Prompt = Copy all of the material below word for word, line by line.

Materials provided =
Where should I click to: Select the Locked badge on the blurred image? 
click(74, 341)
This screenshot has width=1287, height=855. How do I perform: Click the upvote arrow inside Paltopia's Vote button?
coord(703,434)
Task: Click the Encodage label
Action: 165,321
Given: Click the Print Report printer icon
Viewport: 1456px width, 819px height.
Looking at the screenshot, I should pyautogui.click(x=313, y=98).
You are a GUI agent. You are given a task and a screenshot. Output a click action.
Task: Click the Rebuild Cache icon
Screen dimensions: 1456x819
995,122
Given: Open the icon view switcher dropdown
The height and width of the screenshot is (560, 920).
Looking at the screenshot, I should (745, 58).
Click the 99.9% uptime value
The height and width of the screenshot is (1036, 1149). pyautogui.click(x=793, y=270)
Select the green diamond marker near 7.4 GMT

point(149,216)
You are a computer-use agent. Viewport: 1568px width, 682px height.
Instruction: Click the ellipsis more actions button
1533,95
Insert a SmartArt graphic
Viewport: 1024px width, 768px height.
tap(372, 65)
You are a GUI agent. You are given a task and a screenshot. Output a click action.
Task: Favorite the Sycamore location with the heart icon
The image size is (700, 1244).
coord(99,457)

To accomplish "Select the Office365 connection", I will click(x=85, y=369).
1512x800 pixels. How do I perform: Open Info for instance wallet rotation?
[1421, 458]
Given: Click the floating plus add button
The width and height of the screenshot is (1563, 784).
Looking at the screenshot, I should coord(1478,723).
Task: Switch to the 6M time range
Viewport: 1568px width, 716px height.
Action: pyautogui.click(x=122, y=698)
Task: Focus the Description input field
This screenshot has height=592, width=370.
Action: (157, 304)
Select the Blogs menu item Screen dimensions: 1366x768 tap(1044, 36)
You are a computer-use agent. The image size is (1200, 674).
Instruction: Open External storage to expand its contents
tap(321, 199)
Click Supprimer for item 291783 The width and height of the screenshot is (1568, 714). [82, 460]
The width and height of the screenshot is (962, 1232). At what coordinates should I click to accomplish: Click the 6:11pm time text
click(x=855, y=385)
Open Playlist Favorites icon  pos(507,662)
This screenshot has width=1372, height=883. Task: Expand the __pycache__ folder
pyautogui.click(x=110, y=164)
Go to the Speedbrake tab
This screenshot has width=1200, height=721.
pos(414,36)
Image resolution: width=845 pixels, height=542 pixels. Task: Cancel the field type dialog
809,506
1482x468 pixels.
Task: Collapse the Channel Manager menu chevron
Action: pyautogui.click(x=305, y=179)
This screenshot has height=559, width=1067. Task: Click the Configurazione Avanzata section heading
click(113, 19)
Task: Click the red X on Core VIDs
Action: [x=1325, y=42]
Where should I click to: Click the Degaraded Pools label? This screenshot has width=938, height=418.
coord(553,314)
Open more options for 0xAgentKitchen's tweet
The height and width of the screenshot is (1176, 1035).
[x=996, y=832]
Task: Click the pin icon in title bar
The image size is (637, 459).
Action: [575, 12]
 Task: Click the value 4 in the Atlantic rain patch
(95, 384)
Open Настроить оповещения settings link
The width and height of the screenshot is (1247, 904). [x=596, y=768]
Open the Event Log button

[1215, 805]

Correct output =
Where should I click to: Select the Locked badge on the blurred image? 
click(74, 341)
This screenshot has width=1287, height=855. How do I perform: Click the upvote arrow inside Paltopia's Vote button?
coord(703,434)
Task: Click the Encodage label
Action: 165,321
Given: Click the Print Report printer icon
Viewport: 1456px width, 819px height.
Looking at the screenshot, I should pyautogui.click(x=313, y=98).
You are a GUI agent. You are given a task and a screenshot. Output a click action.
Task: Click the Rebuild Cache icon
Screen dimensions: 1456x819
995,122
Given: Open the icon view switcher dropdown
The height and width of the screenshot is (560, 920).
Looking at the screenshot, I should (745, 58).
Click the 99.9% uptime value
The height and width of the screenshot is (1036, 1149). pyautogui.click(x=793, y=270)
Select the green diamond marker near 7.4 GMT

point(149,216)
You are a computer-use agent. Viewport: 1568px width, 682px height.
Instruction: Click the ellipsis more actions button
1533,95
Insert a SmartArt graphic
Viewport: 1024px width, 768px height.
tap(372, 65)
You are a GUI agent. You are given a task and a screenshot. Output a click action.
Task: Favorite the Sycamore location with the heart icon
The image size is (700, 1244).
coord(99,457)

To accomplish "Select the Office365 connection", I will click(x=85, y=369).
1512x800 pixels. How do I perform: Open Info for instance wallet rotation?
[1421, 458]
Given: Click the floating plus add button
The width and height of the screenshot is (1563, 784).
Looking at the screenshot, I should coord(1478,723).
Task: Switch to the 6M time range
Viewport: 1568px width, 716px height.
Action: pyautogui.click(x=122, y=698)
Task: Focus the Description input field
This screenshot has height=592, width=370.
Action: (157, 304)
Select the Blogs menu item Screen dimensions: 1366x768 tap(1044, 36)
You are a computer-use agent. The image size is (1200, 674).
Instruction: Open External storage to expand its contents
tap(321, 199)
Click Supprimer for item 291783 The width and height of the screenshot is (1568, 714). [82, 460]
The width and height of the screenshot is (962, 1232). At what coordinates should I click to accomplish: Click the 6:11pm time text
click(x=855, y=385)
Open Playlist Favorites icon  pos(507,662)
This screenshot has width=1372, height=883. Task: Expand the __pycache__ folder
pyautogui.click(x=110, y=164)
Go to the Speedbrake tab
This screenshot has width=1200, height=721.
pos(414,36)
Image resolution: width=845 pixels, height=542 pixels. Task: Cancel the field type dialog
809,506
1482x468 pixels.
Task: Collapse the Channel Manager menu chevron
Action: pyautogui.click(x=305, y=179)
This screenshot has height=559, width=1067. Task: Click the Configurazione Avanzata section heading
click(113, 19)
Task: Click the red X on Core VIDs
Action: [x=1325, y=42]
Where should I click to: Click the Degaraded Pools label? This screenshot has width=938, height=418.
coord(553,314)
Open more options for 0xAgentKitchen's tweet
The height and width of the screenshot is (1176, 1035).
[x=996, y=832]
Task: Click the pin icon in title bar
The image size is (637, 459).
Action: [575, 12]
 Task: Click the value 4 in the Atlantic rain patch
(95, 384)
Open Настроить оповещения settings link
The width and height of the screenshot is (1247, 904). [x=596, y=768]
Open the Event Log button

[1215, 805]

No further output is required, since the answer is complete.